After the squared button is pushed, the program goes into the shifting function. It has the same basic layout as the rotation function. The three of display blocks say “crane”, “⇑”, and “⇓”. The switch block lets the user choose between left and right arrow buttons. The left arrow button is for shifting the crane up. The right button is use for shifting the crane down. To work the crane, the buttons need to be push and hold and the motor that connected to port B will move accordingly. While the crane is being shift the sound effect will play. The functions of left and right arrow buttons are loop together for easy height adjustment. When the user is satisfied with the height, the square button can be push to return to the rotation function because both function looped together.

Claw Grabbing

 The claw has its own separate part of the program out of the big loop. It can be operates by pushing the touch sensor which is connected to port 1. Once the touch sensor is pushed the motor that connected to port C will turn upward which makes the claw grabs. When the touch   sensor is pushed for the second time the motor will turn downward and opens up the claw. The sound effect is also insert for entertaining purpose .The blocks are looped together so that the user can repeat the step as much as he likes.

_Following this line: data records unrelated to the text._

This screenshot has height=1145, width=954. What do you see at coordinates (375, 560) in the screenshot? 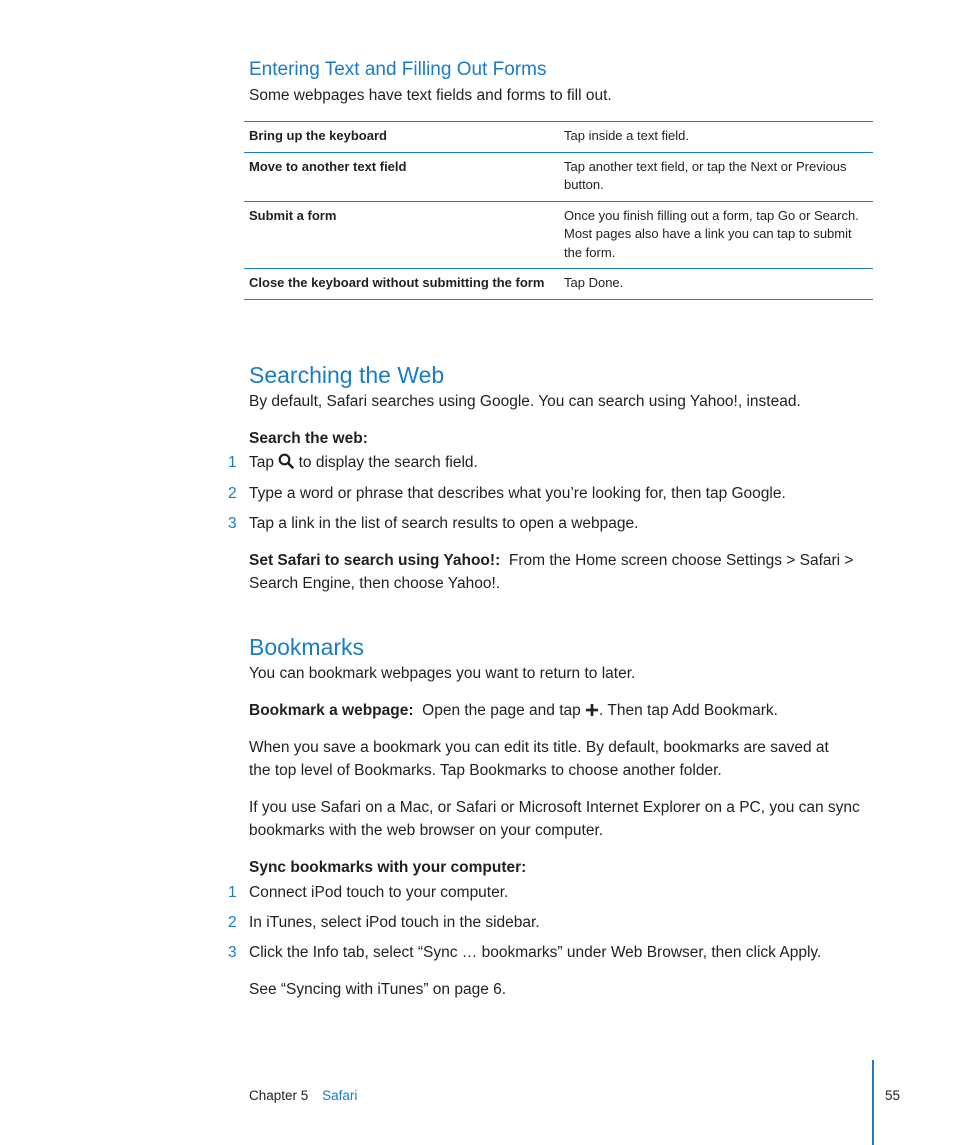
I see `yahoo-label: Set Safari to search using Yahoo!:` at bounding box center [375, 560].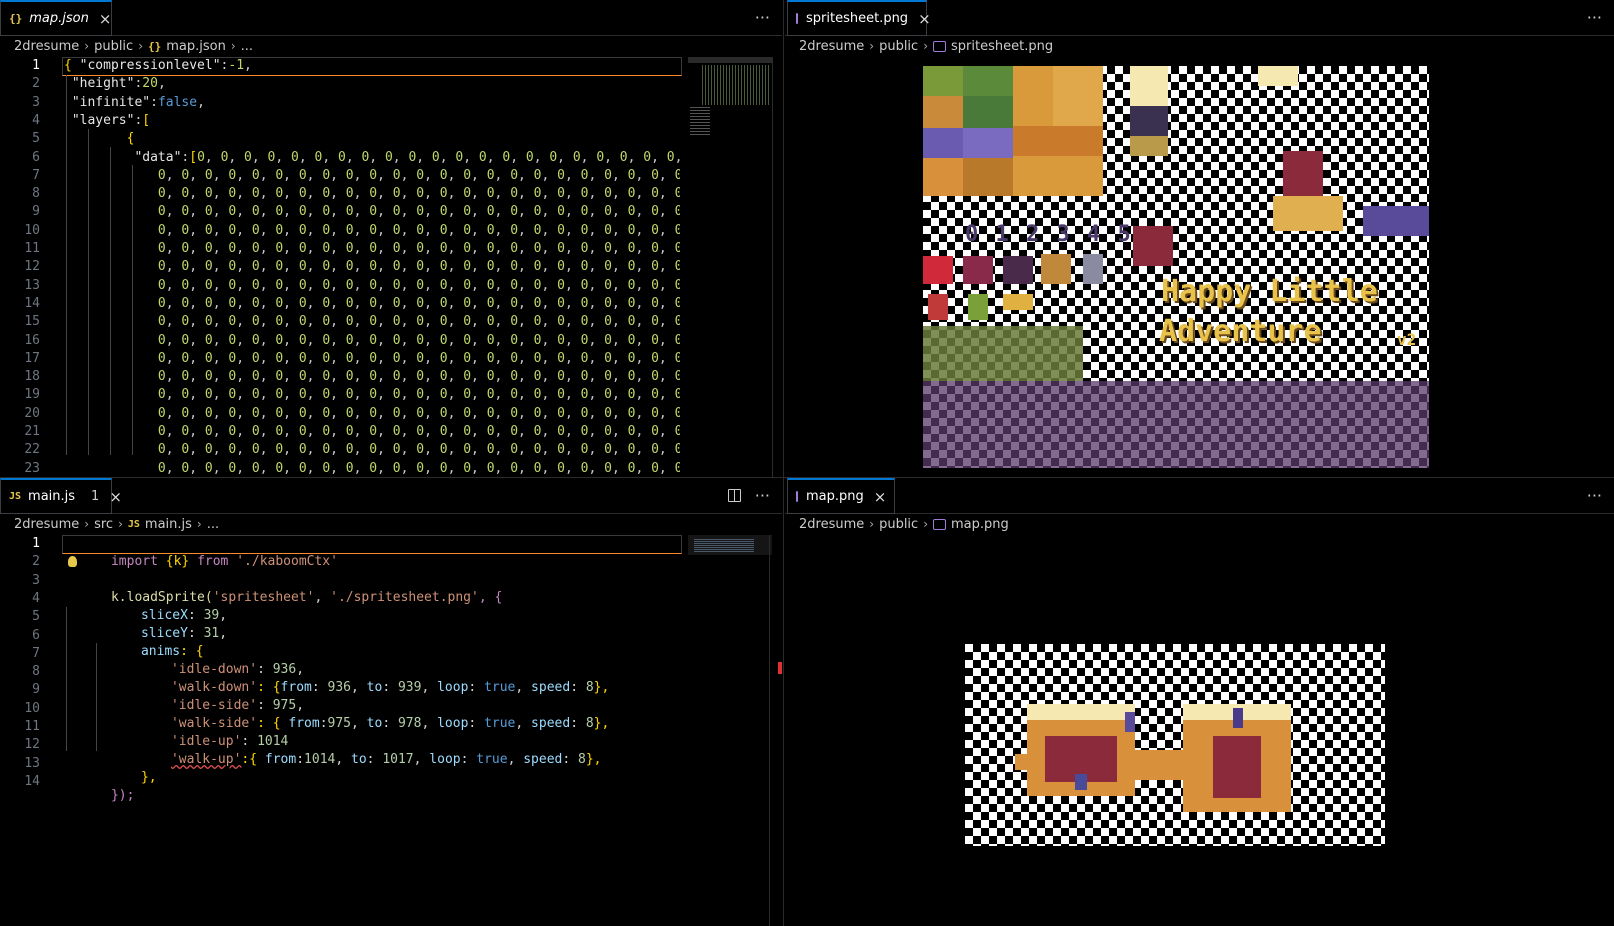 The height and width of the screenshot is (926, 1614). What do you see at coordinates (32, 450) in the screenshot?
I see `line-number: 22` at bounding box center [32, 450].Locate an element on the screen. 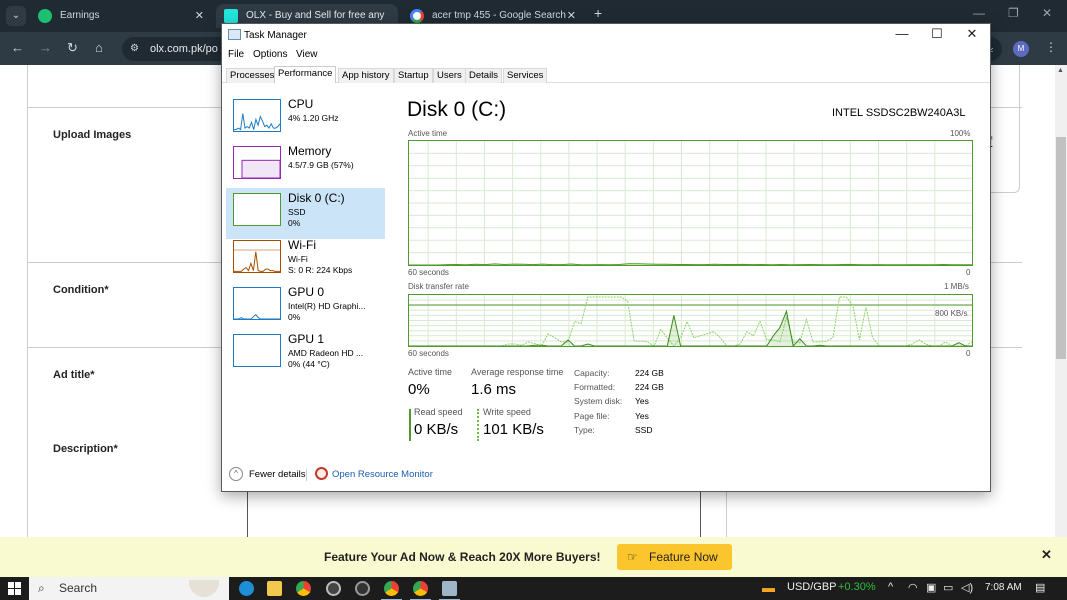 The height and width of the screenshot is (600, 1067). fewer-details-button: Fewer details is located at coordinates (278, 474). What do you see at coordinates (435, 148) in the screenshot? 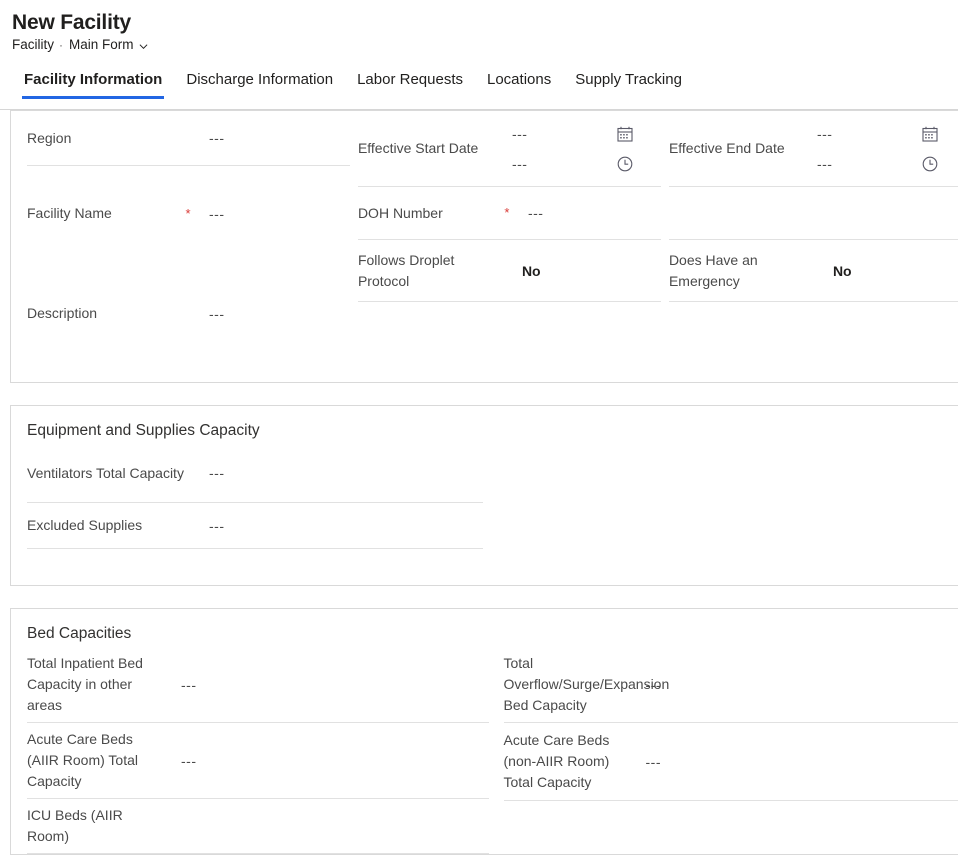
I see `field-label: Effective Start Date` at bounding box center [435, 148].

Rattle-Snake [First Project]

Our goal for the first project was to simply create a robot that would do something using the Lego Mindstorms NXT 2.0. We had a broad range to explore. We chose to build the rattle-snake. The difficulty level of this robot was 4, advanced. The program skill level was level 2. On this project, we spent most of our time building and not much on the program because it wasn't too complicated.

The rattle on the tail rattles repeatedly in a 12 sec. duration.

This is our robot rattle-snake. We modified the fangs because those parts were not in the set. We also modified some other parts. The program worked smoothly!

The rattle snake senses anything that moves in front of it. The eyes are the sensors. When the sensors are triggered it launches out and bites! 

It also senses how far the movement is so that it only goes out that far.